《学名》 Scomberomorus niphonius 《英名》 Japanese Spanish mackerel 《中国名》 燕魚(イェンユィ)
スズキ目サバ科サワラ属に属する魚です。出世魚の一つで40〜50cmのものをサゴチ(関東)、サゴシ(関西)、50〜60cm以上のものを関西ではヤナギと呼び、それ以上のものがサワラと呼ばれます。

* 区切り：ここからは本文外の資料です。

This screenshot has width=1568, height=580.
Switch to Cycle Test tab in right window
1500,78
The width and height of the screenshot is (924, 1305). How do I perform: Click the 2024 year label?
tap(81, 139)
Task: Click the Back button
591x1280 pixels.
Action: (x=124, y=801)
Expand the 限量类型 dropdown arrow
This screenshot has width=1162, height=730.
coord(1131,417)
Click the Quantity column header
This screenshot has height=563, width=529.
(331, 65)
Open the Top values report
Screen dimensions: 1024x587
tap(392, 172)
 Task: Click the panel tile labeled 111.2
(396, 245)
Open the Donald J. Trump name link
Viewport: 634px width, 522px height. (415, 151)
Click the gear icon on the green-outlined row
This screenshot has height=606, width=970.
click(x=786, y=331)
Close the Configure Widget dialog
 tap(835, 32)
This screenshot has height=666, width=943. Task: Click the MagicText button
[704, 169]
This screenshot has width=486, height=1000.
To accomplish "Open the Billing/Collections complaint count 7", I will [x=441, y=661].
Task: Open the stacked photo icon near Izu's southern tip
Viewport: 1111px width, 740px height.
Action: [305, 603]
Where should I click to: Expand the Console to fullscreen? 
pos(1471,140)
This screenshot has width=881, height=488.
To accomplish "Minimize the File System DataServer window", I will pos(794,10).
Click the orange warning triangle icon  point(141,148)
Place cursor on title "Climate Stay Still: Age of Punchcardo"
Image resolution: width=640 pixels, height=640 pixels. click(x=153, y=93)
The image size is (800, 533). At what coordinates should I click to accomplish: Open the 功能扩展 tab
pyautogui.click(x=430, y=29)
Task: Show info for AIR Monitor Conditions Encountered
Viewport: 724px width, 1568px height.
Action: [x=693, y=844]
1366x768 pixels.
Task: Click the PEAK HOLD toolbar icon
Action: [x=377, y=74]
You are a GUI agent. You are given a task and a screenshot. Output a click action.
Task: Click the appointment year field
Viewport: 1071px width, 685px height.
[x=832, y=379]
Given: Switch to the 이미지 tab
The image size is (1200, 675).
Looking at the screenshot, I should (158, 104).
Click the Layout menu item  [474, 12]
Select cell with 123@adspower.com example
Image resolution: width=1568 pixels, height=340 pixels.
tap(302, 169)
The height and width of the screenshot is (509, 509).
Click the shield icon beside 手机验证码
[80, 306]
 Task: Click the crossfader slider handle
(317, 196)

寛政11年(1788年)の『日本山海名産図会』(平瀬補世著)には「魚大なれど腹小に狭し。ゆえに狭腹となづく。サは些少なり」と書かれており、サワラの名が「狭腹」、つまり腹部に膨らみがなくすらっと細長いところに由来していることがわかります。全長1mほどで日本各地の沿岸部に生息し、カタクチイワシやキビナゴなどの小さな魚を食べます。鰆という漢字は中国伝来の漢字ではなく、日本でサワラのために作られた国字です。
[主産地]
瀬戸内海、九州
※ 『日本山海名産図会』には、讃州(香川)で流し網によって捕らえられたとあります。
[旬]
魚へんに春と書くように産卵前の春が旬ですが、立春ごろに外海から瀬戸内に戻ってきたものや、晩春に繁殖期を終えて晩秋に外海に戻ってくる時期の「下り鰆」、駿河湾などで真冬に獲れる身の締まった「寒鰆」が美味しいと言われています。
[料理]
・身肉に水分が多く身くずれしやすい難点がありますが、淡白でくせがなく上品な味です。
・照り焼きや塩焼き、天ぷら、西京焼き、粕漬け、ムニエル、フライなどにされます。新鮮なものは刺身やたたきにされます。中華料理では蒸し料理が主ですが、餃子の具にされることもあります。
・普通の魚は頭部に近いほど美味ですが、サワラは尾に近いほうがおいしいと言われます。
[加工品]
さわらのからすみ
・江戸前期の『本朝食鑑』にはからすみは元来、ぼらの卵巣ではなく鰆の卵巣を塩漬けにしたものとの記述があります。高松城下に藩の製造所があり、製造法は門外不出だったそうです。貝原益軒は『大和本草』(1708年)で「干したさわらの子は酒の肴にぴったりだが、食べ過ぎてはならない」という意味のことを言っています。食べるときは酒に浸して炭火で軽く焼いて薄切りにして食べます。現在でも香川・高松では鰆の卵巣からからすみを作っているところがあります。
ほかにも全長2mにもなるウシサワラ(Scomberomorus sinensis)や味の良いヨコシマサワラ(Scomberomorus koreanus)などの仲間がいます。